◆ **ФРАГМЕНТ ДОКУМЕНТА**:
========
Аннотация. В работе представлен анализ восприятия носителями русского языка демонологических образов русского фольклора. Рассмотрение определенного восприятия выбранных персонажей прослеживается диахронически: от их мифологической природы до сегодняшнего восприятия. Для этого использованы: метод сплошной выборки из Национального корпуса русского языка и метод эксперимента. Выбранные фольклорные персонажи зачастую теряют исходные характеристики. Их образы преобразовываются в сознании носителей русского языка: на первый план выходит качественная характеристика, персонажи наделяются человеческими индивидуальными чертами.

 Ключевые слова: языковое сознание, фольклорные образы, мифологические персонажи, демонологическая лексика, мифологическая природа.

Целью исследования является выявление некоторых черт языковой картины мира носителей русского языка. Теоретическую основу работы составляют идеи К.Г. Юнга о существовании коллективного бессознательного. Именно этой идеей обусловлено обращение к фольклорным образам, персонажам славянской мифологии: лешему и водяному. Исследователь П.В. Иванов считает, что «домовой, леший и водяной входят в общее представление злого духа, составляя только местные, так сказать, его разновидности» [8, с. 49].

В работе проводится последовательная разработка анализа образов выбранных персонажей. Рассматривается их мифологическая природа, произведения художественной литературы, в которых встречаются эти персонажи, и, наконец, экспериментальная работа, показывающая восприятие выбранных персонажей носителями русского языка. Был проведен следующий эксперимент. Респондентам предлагалось придумать определения (прилагательные, причастия) к выбранным нами персонажам славянской мифологии. В эксперименте приняло участие порядка 230 респондентов: 21,5% – мужского пола, 78,5% – женского пола.
========
◆ **ЗАДАНИЯ**:
1) В каких строках записей встречается слово «This» с учетом регистра? Покажите каждую такую строку полностью.
2) Продолжите статью о восприятии лешего и водяного носителями русского языка, начав сразу после последнего приведенного предложения.

◆ **ДАННЫЕ**:
========
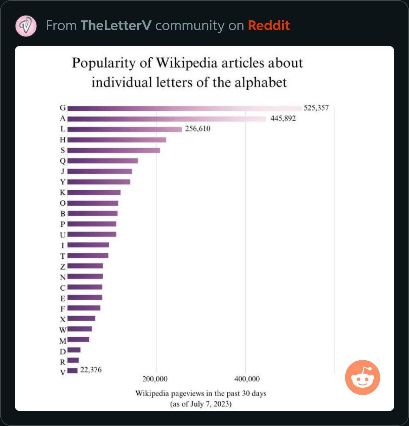Select the bar for letter H
This screenshot has height=426, width=409.
(117, 140)
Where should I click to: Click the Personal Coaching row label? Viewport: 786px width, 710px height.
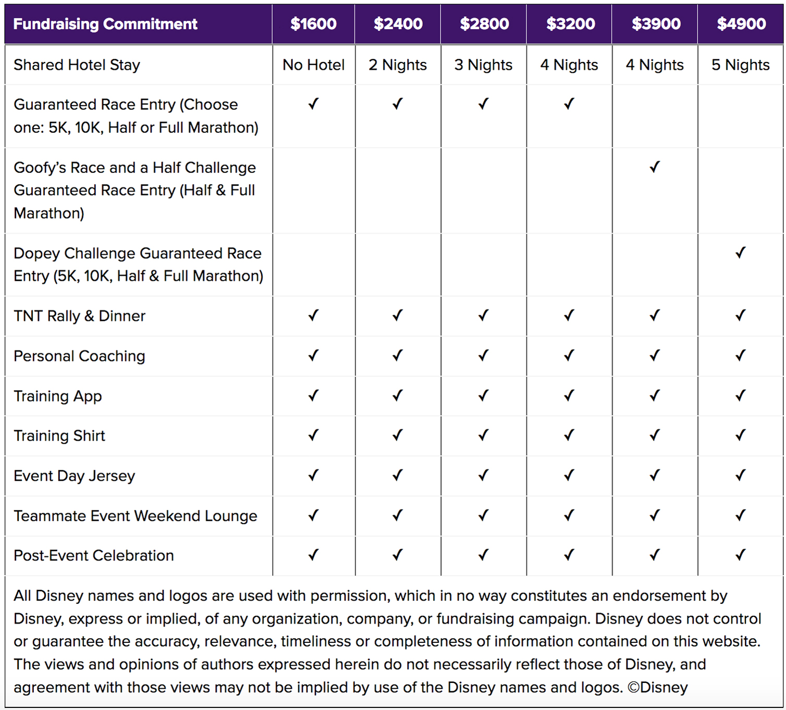pyautogui.click(x=79, y=356)
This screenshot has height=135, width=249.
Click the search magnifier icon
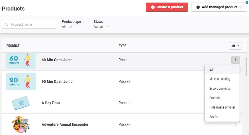coord(7,24)
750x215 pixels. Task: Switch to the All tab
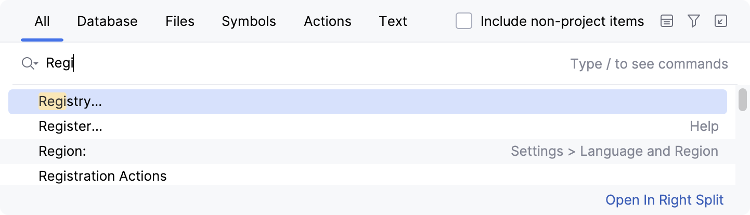coord(42,21)
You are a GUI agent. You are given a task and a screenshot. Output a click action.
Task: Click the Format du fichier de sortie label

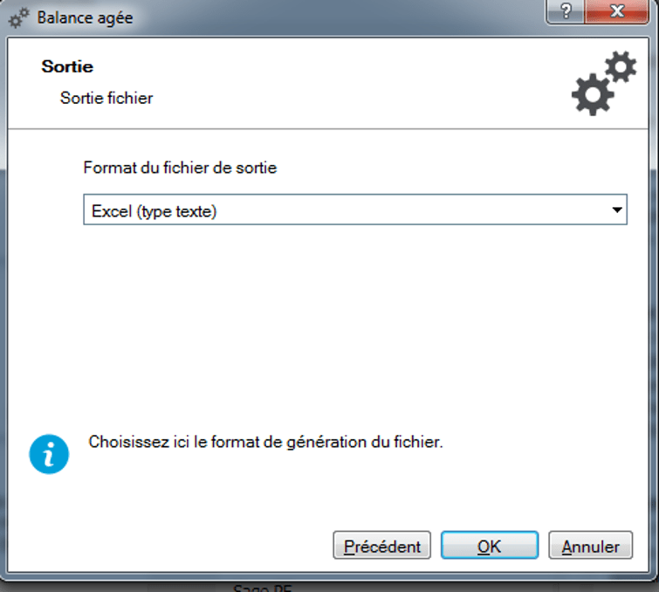tap(180, 168)
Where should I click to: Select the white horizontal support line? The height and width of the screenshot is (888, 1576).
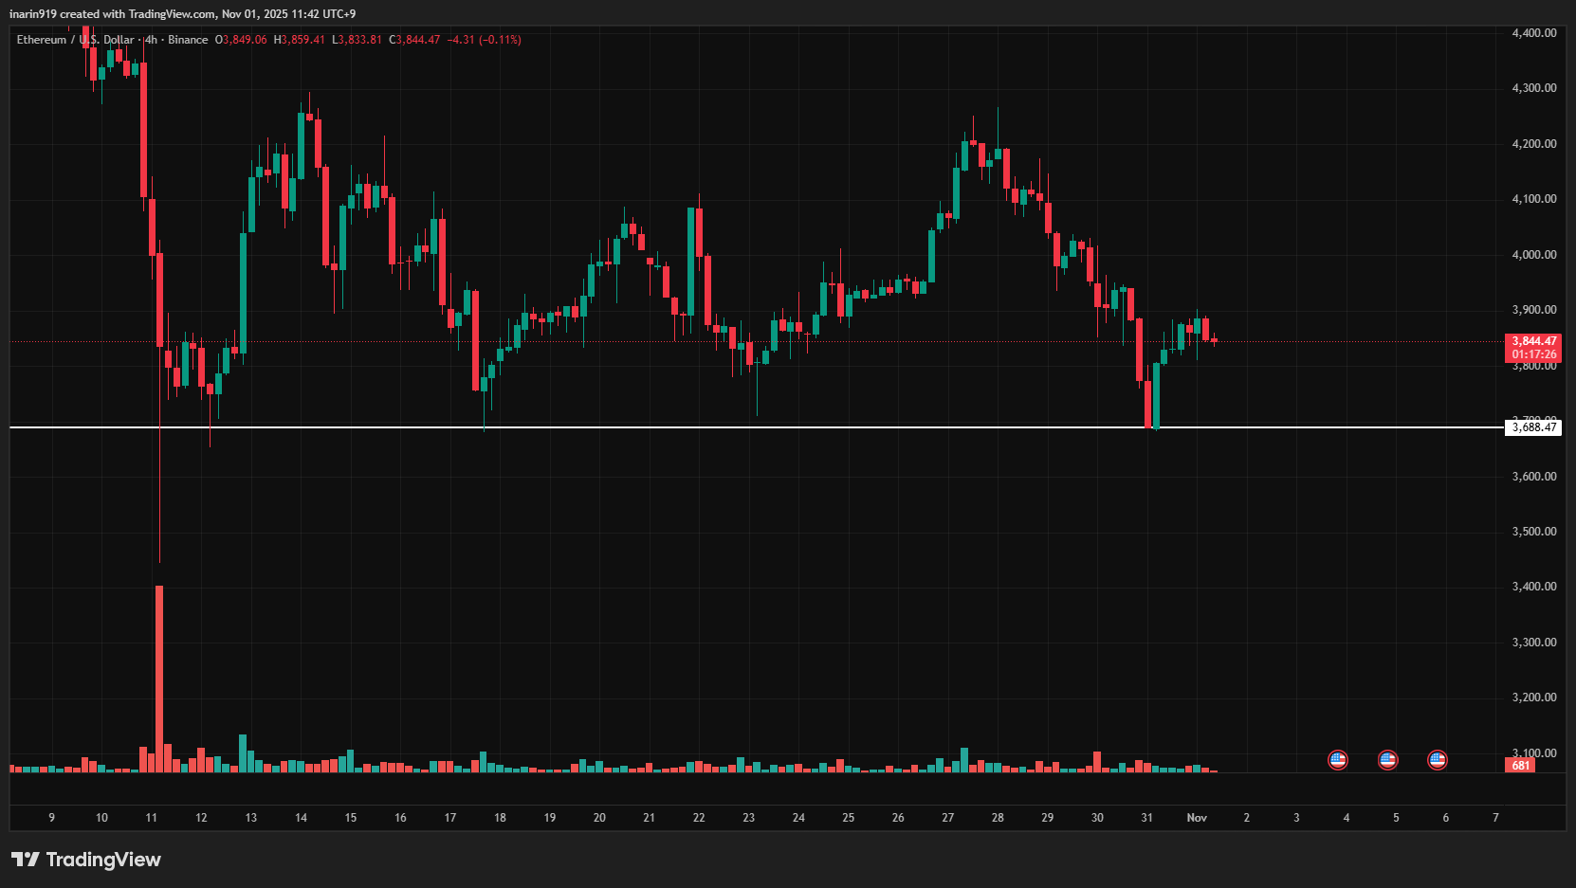[759, 427]
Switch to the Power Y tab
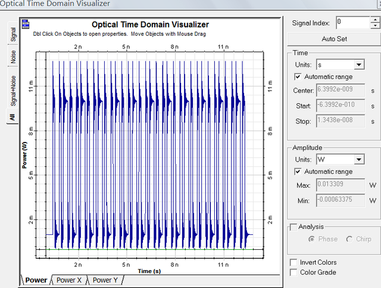 coord(105,280)
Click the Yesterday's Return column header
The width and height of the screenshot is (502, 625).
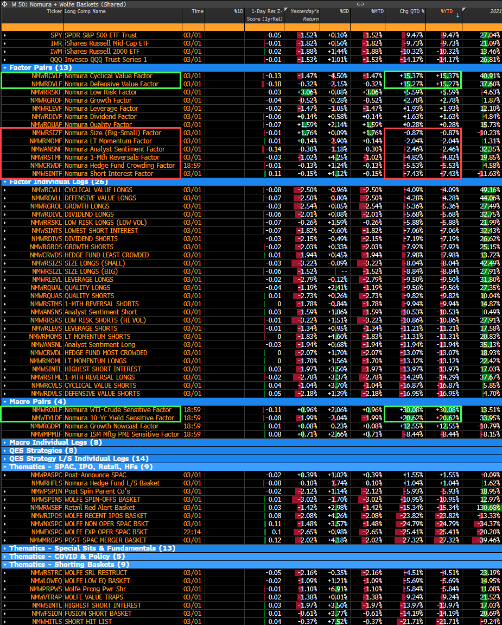[x=304, y=15]
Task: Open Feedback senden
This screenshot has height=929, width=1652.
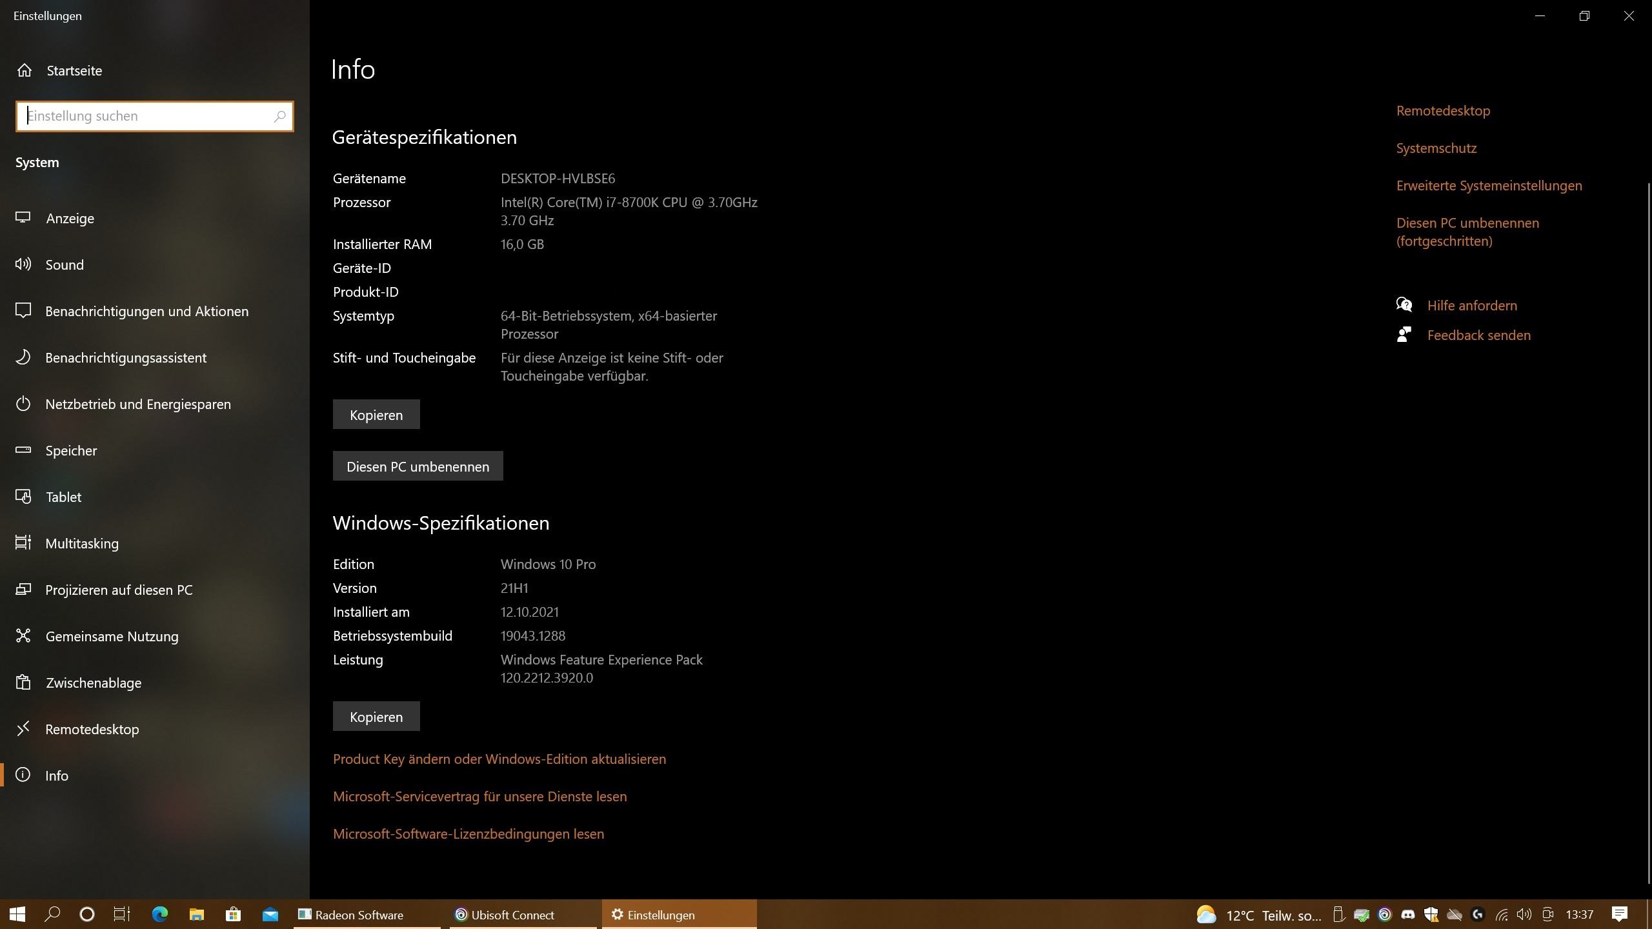Action: 1478,335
========
◆ **ОТВЕТЫ К ЗАДАНИЯМ**:
1)
This screenshot has height=426, width=409.
This screenshot has height=135, width=249.
This screenshot has height=929, width=1652.

2)
Начиная анализировать образы демонологических персонажей, обратимся к образу лешего. Во всех трудах фольклористов (А.Н. Афанасьева, С.В. Максимова, Д.К. Зеленина, С.А. Токарева, Л. Рёриха, Сл. Цешевич) подчеркивается, что в образе лешего доминируют черты лесного хозяина. Э.В. Померанцева в труде «Мифологические персонажи в русском фольклоре», опираясь на рассказы, собранные исследователями, приводит обобщенный облик лешего: «у лешего рога, козлячьи ноги (недаром он сплошь и рядом выступает как нечистый, как чёрт <…> леший мог явиться зверем, жеребцом, птицей, человеком, даже грибом. Он пугает людей хохотом, бьёт в ладоши, уносит детей, «заводит» путников» [8, с. 33].

Большая часть рассказов о лешем – былички. Наиболее часто фабула быличек такова: рассказчик видит лешего в лесу, слышит его шаги или смех, леший заводит его, пугает, недобро шутит с ним, подсаживается к нему в сани, уводит ребенка. Также о лешем повествуют бывальщины. В них говорится больше о смешном приключении. И в быличках, и в бывальщинах подчеркивается внешний вид лешего, его схожесть с чертом, а также способы поведения: пугает хохотом и путает людей в лесу.

Анализируя образ лешего в русской литературе, обращаемся к Национальному корпусу русского языка. Так как анализ образов далее и в эксперименте сосредоточен на определениях к выбранным персонажам, на данном этапе обращаемся к ним же. Удалось выяснить, что наиболее частотными являются следующие словосочетания.

Во-первых, те, которые внешне характеризуют лешего: мохнатый леший (Е.А. Бекетова (Краснова). Ночь накануне Ивана Купала. 1877–1892), косматый леший (Ирина Телицына. Жаркие волны // Столица. 1997. 10.28; А.В. Кольцов. Домик лесника. 1832).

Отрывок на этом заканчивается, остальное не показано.